For as Tolkien goes on to say, Deep roots are not reached by the frost. / From the ashes a fire shall be woken, / A light from the shadows shall spring.

Mike, in his premiere series of essays on the Pagan holidays, tapped into these roots, followed underground currents, and now, within his words, the old ways of honoring the Earth cycles live again. And in future years, others shall likewise come forth to perpetuate the traditions, and that, too, is as it should be.

Hundreds of Wiccan, Witch, and Pagan Web sites today feature the Mike Nichols holiday series. Thousands of people have read them. Authors and scholars have quoted from them, and unknown numbers of people from the myriad Pagan paths have used his extensive and sensitive renderings in the planning of their own individual and group celebrations.

The Circle continues.

Part of the reason that these articles have been so popular lies in the essence of the subject matter itself. As Mike explains in his Introduction to the Sabbats:

The most important thing to understand about the eight Witchcraft Sabbats is that they are not man-made.… The reason these holidays are so old is because they are a basic part of how the Earth works. Consequently, these holidays are not of history; they are of nature.

Nichols rightly identifies the innate appeal in following nature’s calendar. It just feels, well…natural. All peoples of the world identify with the course of the sun and of the moon and the lengthening and shortening of days. Before humankind had any glimmer of what we would eventually identify as religion, the day and the night, the growing seasons and the harvests, the migration of herds, and the heat and the chill established natural patterns to which man/woman also responded.
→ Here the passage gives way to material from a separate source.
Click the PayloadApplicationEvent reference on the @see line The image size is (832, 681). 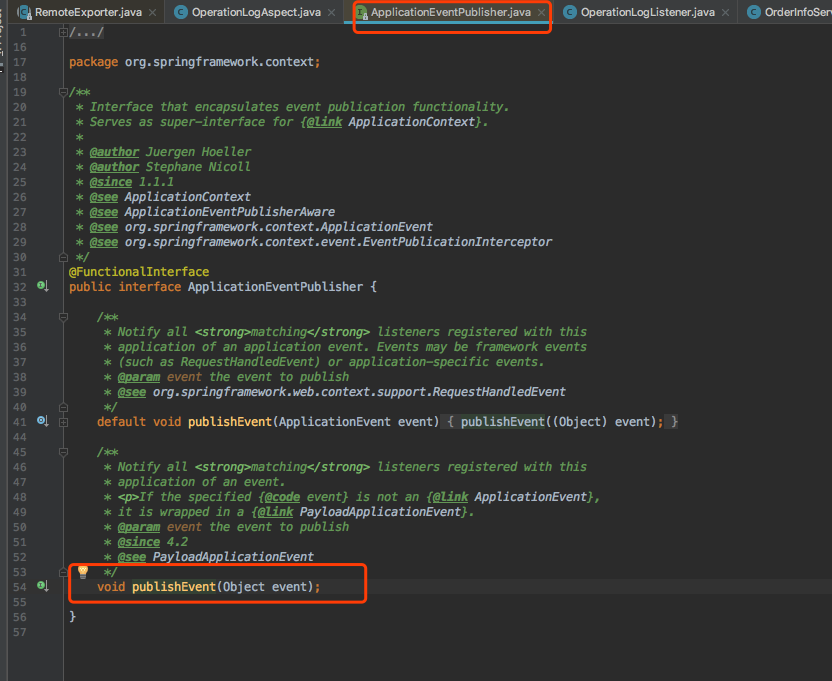tap(233, 557)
As our distant ancestors began to conjugate spiritual forces, spirits, ghosts, and Gods in order to explain cosmological or environmental events, their desire to appease or communicate with these entities was met through individual, familial, or tribal rituals. That people would use what was locally available or in season as offerings is certainly no stretch to imagine, and Nichols provides a concise lexicon of the traditions and folklore associated with each holiday.

As time progressed, these rituals became codified within the local families. As the formerly isolated families came together to form tribes, they perhaps shared and merged the different ways of connecting with nature and the spirits or Gods. Patterns were formed, names were given to the spirits and to the Gods, myths were born, and the holidays came to be honored or celebrated year after year.

In The Death of Llew and Harvest Home, Mike Nichols details some of the more complex myths and legends that emerged as humanity itself became more sophisticated in both belief and practice. In The Ever-Widening Circle and his latest chapter, Marking the Sabbats, he expands on these themes and their relevance in our modern age.

In the former, in fact, he reveals a profound and thought-provoking theory, one that connects the holidays and the Circle in an organic way that many Pagans and magickal practitioners might find particularly satisfying.